SHORT PROBLEM:
From the forum thread below, reproduce the passage starting at "It is a great" and ending at "over 40 foot.", swapping "caravan" for "trailer".

PAGE EXCERPT:

*****

# Tunnel or over the top!



## spence

Hello,

I am thinking of not going through the San Gotthard tunnel at the end of June and having a better view by going over the top.

We have a 6.5m MH on a 2.2ltr transit. Has anybody done this?

Will I have the power and am i too big!!

Thanks

Spence


----------



## CliveMott

The cash sensitive lorry drivers with their artics do!!


----------



## spence

Thanks. Does it take a long time to get over the top and is it worth it?


----------



## SaddleTramp

It is a great trip over the top and it is a very easy one, Go for it some fantastic views

Don't worry about your length I went over with a 34 footer and a 28 footer no probs

Also been over as a "tugger" with a 26 foot caravan and a Land cruiser so total was just over 40 foot.


----------



## Zozzer

spence said:


> Thanks. Does it take a long time to get over the top and is it worth it?


I've never been over myself, but this link may inspire you.

http://www.pbase.com/u03mlr/image/31341018

Question is do you want to embark on an adventure over roads you'll remember for the rest of your life, or opt for the safe monotany of a tunnel.

Remember also, the sun dosn't always shine over the alps, and should you get poor visibility due to low cloud or rain over the tops it can be very unnerving if not frightening as we found going over the Furka and Grimsel last year.


----------



## Rapide561

*St Gotthard*

Hi

The pass should be open then, but you might be in thick fog or something. Allow two hours.

Russell


----------



## devonidiot

Did it last year, by accident....took the wrong turing...  

Stsrted to climb..then climb...then climb........

Make sure you drive and not SWMBO, the drops at the side of the van are hair-raising.


----------



## RichardnGill

Wow! 

Just looked at those pictures. I think they should let you through the tunnel for nowt and charge to go over the top. 


Richard...


----------



## Pike

We have done most of the passes with our Swift Gazelle for the last 7 years weekends are very busy with sightseers and m/c`s weekdays are fine with very little traffic. phceh


----------



## Phillip

RichardnGill said:


> I think they should let you through the tunnel for nowt


I thought they did :? I thought thats what the vignette was for :?

Went through Switzerland earlier this year, and through some darn long tunnels and didn't pay for any of them, just for the vignette.

*****

MATERIAL PROVIDED:
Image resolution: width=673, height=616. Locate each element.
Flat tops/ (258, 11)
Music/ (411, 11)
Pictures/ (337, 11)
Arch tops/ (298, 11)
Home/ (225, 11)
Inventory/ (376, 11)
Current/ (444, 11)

*****

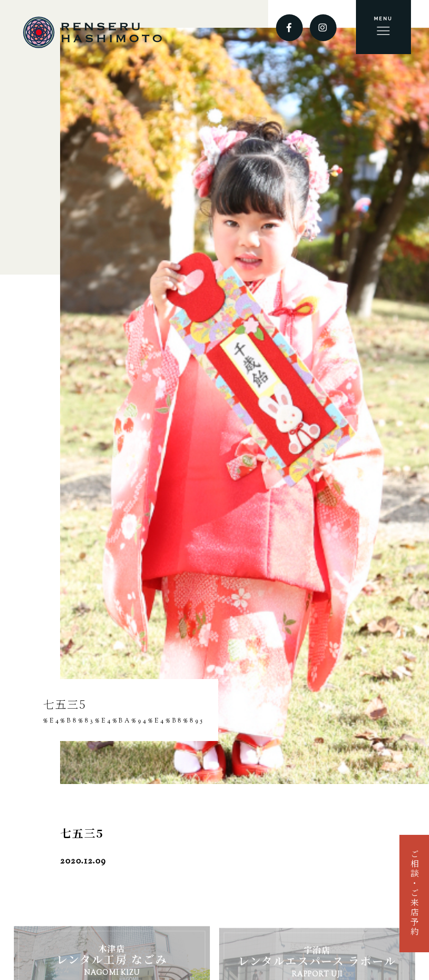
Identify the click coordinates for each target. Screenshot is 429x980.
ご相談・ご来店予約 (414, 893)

*****

THE COMPLETED TASK:
It is a great trip over the top and it is a very easy one, Go for it some fantastic views

Don't worry about your length I went over with a 34 footer and a 28 footer no probs

Also been over as a "tugger" with a 26 foot trailer and a Land cruiser so total was just over 40 foot.